When layerwise_parallel is true in DATA_PARALLEL and HYBRID_PARALLEL parallel mode, broadcast and gradients communication would not be applied to parameters.
- property name
Get the name of the parameter.
- property parallel_optimizer
Get the optimizer parallel status(bool) of the parameter.
It is used to filter the weight shard operation in AUTO_PARALLEL and SEMI_AUTO_PARALLEL mode. It works only when enable parallel optimizer in mindspore.context.set_auto_parallel_context().
- property parallel_optimizer_comm_recompute
Get the communication recompute status(bool) of optimizer parallel for the parameter.

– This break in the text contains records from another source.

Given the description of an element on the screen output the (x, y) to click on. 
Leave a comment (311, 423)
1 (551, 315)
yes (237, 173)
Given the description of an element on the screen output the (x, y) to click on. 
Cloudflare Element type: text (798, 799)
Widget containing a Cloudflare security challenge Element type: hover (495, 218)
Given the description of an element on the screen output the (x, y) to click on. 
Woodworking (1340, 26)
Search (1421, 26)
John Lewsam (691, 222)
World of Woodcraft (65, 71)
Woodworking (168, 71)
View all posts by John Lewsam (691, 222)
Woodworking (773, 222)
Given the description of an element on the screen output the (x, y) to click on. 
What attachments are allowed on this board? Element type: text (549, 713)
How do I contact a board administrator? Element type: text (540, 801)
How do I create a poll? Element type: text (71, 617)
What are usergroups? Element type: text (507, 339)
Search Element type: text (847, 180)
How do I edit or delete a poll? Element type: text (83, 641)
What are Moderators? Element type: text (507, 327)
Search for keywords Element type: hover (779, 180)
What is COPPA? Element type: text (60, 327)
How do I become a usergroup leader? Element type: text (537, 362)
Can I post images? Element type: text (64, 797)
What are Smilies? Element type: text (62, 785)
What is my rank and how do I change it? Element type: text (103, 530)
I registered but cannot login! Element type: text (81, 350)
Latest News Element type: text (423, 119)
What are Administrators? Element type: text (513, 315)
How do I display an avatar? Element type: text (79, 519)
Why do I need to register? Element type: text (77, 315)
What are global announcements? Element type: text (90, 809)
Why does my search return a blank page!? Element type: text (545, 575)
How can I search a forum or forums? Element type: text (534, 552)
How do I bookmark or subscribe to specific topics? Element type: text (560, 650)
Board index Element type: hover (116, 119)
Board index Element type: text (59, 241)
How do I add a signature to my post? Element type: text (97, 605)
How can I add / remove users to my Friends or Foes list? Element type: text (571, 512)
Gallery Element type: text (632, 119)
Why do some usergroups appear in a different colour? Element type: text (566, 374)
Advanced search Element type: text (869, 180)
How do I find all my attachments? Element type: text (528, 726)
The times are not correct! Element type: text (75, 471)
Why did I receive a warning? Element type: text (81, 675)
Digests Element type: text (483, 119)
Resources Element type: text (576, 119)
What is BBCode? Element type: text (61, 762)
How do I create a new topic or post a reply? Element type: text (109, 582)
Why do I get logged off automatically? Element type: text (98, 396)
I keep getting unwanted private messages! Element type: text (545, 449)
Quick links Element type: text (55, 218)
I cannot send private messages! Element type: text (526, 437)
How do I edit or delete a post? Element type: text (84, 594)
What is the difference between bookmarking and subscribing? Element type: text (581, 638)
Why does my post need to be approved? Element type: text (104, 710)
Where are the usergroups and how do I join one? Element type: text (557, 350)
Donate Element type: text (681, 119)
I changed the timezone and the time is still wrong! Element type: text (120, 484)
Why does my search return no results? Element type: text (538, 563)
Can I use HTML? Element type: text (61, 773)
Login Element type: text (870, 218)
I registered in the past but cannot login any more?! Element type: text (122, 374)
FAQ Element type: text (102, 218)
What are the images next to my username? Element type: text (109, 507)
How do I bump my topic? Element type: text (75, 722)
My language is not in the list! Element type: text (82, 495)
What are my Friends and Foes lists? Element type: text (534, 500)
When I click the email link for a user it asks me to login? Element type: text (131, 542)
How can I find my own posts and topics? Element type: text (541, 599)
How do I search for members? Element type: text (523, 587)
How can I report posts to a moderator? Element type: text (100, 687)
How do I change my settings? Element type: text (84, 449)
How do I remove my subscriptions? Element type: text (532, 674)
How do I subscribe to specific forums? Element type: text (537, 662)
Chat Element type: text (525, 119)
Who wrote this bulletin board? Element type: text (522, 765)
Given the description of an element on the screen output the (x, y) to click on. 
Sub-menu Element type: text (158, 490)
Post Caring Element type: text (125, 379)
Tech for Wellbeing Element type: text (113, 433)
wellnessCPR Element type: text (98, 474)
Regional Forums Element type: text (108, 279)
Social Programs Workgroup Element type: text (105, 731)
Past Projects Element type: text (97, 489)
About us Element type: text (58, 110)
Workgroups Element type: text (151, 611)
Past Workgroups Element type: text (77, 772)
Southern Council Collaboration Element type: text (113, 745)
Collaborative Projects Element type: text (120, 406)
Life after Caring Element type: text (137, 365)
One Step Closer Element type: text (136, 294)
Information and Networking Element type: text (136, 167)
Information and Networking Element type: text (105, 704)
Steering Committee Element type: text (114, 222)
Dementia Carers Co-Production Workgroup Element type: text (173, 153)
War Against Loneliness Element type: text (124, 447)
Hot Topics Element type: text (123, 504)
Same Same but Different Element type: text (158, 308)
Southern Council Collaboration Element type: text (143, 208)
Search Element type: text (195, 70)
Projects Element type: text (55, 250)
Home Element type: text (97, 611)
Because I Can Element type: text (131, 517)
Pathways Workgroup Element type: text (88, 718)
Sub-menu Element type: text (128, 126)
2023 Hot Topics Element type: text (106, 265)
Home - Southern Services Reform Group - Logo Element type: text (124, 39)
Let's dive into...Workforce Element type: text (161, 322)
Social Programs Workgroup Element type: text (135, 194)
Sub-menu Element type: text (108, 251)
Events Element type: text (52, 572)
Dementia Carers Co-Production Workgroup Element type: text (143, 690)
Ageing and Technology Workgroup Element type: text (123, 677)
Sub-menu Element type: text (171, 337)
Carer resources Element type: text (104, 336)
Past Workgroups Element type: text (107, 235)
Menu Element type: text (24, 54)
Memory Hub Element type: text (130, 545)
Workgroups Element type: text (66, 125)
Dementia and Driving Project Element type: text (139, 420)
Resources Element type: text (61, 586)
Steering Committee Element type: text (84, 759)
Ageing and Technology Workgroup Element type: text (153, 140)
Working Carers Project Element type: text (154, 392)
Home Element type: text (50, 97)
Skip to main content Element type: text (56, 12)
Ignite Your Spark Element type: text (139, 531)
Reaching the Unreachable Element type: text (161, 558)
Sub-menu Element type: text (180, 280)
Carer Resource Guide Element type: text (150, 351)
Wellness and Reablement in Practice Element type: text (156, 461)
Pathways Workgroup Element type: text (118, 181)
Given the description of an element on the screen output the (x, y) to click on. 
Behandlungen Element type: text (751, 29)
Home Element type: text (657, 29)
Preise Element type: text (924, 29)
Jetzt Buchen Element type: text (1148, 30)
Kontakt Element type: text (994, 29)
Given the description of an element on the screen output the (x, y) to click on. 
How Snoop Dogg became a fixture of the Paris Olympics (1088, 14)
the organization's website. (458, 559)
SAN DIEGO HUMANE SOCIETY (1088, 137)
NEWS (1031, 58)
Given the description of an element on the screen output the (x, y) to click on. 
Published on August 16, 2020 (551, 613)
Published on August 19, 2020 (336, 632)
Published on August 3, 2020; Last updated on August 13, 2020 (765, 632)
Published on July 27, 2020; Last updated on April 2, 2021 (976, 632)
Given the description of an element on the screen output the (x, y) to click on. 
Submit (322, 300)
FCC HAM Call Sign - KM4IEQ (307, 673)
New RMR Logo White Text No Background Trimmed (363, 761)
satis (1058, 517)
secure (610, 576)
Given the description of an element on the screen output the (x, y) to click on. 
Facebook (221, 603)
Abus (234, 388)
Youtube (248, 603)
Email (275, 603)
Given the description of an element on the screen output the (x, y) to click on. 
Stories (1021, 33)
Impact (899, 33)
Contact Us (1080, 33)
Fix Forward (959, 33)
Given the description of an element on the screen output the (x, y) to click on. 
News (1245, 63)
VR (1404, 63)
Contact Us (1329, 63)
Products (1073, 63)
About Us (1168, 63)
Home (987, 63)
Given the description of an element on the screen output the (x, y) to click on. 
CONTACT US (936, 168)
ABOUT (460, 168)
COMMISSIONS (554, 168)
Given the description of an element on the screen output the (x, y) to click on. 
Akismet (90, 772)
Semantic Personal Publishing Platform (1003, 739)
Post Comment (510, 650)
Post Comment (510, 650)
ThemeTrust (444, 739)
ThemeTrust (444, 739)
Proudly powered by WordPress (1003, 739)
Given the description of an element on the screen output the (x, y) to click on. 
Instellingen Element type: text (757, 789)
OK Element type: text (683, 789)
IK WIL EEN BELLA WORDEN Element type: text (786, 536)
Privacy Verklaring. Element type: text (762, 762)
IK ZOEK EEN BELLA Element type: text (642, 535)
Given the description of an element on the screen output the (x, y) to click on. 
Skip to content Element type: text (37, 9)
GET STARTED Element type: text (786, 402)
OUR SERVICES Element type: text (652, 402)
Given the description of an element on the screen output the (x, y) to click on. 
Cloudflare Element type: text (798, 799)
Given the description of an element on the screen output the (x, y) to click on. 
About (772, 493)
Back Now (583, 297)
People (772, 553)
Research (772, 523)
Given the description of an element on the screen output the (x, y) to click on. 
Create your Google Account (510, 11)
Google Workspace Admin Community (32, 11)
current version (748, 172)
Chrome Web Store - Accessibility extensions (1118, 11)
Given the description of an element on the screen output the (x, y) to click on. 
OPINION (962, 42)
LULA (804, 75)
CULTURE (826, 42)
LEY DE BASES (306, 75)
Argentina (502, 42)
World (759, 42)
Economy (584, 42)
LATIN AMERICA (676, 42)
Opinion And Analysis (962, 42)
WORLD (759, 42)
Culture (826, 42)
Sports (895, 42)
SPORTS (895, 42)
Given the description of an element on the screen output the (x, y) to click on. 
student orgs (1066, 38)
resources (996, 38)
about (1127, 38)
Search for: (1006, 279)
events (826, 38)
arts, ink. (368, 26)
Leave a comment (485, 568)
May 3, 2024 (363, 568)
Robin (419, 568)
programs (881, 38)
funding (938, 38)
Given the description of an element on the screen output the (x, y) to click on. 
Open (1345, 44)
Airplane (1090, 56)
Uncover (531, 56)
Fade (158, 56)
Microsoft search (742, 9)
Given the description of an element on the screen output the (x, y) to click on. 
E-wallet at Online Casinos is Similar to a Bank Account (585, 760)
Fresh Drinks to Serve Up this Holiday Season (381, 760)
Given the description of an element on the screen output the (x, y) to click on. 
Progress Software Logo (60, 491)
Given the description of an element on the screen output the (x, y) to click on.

In AUTO_PARALLEL and SEMI_AUTO_PARALLEL mode, when applying parallel optimizer, some AllGather operators used for parameters gathering are inserted automatically. It is used to control the recompute attr for those AllGather operators.
Note
Only Graph mode is supported.
It is recommended to use cell.recompute(parallel_optimizer_comm_recompute=True/False) to configure the AllGather operators introducing by parallel optimizer rather than using this interface directly.
- property requires_grad
Return whether the parameter requires gradient.
The main function of requires_grad is to tell auto grad to start recording operations on a Tensor. If a Tensor has requires_grad=False, then Tensor requires_grad will make auto grad start recording operations on the tensor.
- set_param_fl(push_to_server=False, pull_from_server=False, requires_aggr=True)[source]
Set the way of parameter and server interaction.
- set_param_ps(init_in_server=False)[source]
Set whether the trainable parameter is updated by parameter server and whether the trainable parameter is initialized on server.
Note
It only works when a running task is in the parameter server mode.
- Parameters
init_in_server (bool) – Whether trainable parameter updated by parameter server is initialized on server. Default: False.
- property sliced
Get slice status of the parameter.
- property unique
Whether the parameter is already unique or not.